Aktuelles aus dem Regionalverband Ruhr

Montag, 31. Juli 2017

Neue Freizeitinfrastruktur fürs nördliche Ruhrgebiet

Foto: RVR/Schejok

Oer-Erkenschwick (idr). Grünes Licht für den Hohe Mark Steig, die Waldpromenade und eine Mountainbike-Strecke im Naturpark Hohe Mark Westmünsterland: Mit der Bereitstellung von mehr als 2,2 Millionen Euro vom Land NRW fällt der Startschuss für den Ausbau dieser und weiterer Freizeitinfrastrukturprojekte in den Kreisen Recklinghausen und Wesel.
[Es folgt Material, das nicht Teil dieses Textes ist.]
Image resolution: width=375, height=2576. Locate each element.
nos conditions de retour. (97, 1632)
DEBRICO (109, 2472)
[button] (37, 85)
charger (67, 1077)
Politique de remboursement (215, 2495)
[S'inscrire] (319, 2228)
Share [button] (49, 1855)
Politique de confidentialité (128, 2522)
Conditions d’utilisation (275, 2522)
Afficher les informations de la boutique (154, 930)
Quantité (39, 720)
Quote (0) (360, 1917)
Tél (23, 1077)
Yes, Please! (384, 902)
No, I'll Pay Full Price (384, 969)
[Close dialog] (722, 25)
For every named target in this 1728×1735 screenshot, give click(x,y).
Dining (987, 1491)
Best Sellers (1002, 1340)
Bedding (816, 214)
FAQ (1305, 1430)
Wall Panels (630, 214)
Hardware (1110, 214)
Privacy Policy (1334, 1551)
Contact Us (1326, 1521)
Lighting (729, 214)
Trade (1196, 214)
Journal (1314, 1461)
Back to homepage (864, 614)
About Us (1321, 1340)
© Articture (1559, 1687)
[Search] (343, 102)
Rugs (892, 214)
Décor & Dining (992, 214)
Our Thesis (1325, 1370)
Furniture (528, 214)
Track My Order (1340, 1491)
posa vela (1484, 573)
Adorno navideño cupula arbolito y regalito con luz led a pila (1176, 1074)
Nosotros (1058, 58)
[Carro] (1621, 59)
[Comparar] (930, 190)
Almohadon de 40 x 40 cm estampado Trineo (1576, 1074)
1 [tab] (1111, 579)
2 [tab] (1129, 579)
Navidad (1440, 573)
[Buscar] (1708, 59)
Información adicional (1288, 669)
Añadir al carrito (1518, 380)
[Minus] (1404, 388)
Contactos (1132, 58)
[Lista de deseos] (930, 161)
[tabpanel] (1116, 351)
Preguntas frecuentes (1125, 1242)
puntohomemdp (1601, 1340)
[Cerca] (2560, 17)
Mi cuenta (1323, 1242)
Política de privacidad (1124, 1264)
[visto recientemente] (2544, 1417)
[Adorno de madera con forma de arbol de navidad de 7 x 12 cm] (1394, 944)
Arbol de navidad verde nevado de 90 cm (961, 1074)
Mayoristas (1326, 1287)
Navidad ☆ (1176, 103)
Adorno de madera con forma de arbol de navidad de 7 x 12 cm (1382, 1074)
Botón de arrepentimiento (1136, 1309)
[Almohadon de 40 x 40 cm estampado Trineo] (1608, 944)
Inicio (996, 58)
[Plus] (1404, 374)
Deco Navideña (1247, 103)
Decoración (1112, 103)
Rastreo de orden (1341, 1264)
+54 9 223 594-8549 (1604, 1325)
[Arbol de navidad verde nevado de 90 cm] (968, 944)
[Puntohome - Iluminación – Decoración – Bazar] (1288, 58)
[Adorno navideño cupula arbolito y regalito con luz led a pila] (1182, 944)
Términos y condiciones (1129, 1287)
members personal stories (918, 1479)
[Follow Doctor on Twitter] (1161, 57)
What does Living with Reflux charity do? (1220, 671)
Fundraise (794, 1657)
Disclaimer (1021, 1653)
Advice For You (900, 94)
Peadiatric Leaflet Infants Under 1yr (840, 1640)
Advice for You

Regierungsvizepräsidentin Dorothee Feller übergab heute RVR-Regionaldirektorin Karola Geiß-Netthöfel die beiden Zuwendungsbescheide "Hohe Mark Steig" und "Naturverträgliche Tourismusentwicklung der Haard". Der Regionalverband Ruhr (RVR) wird die Maßnahmen im Rahmen des WALDbandes realisieren.

RVR-Regionaldirektorin Karola Geiß-Netthöfel freut sich, dass nun die vielen guten WALDband-Ideen realisiert werden können. "Mit breiter Unterstützung zahlreicher Fachleute konnten wir Projekte entwickeln, die das grüne Scharnier zwischen der Metropole Ruhr, dem Niederrhein und dem Münsterland attraktiver und bekannter machen."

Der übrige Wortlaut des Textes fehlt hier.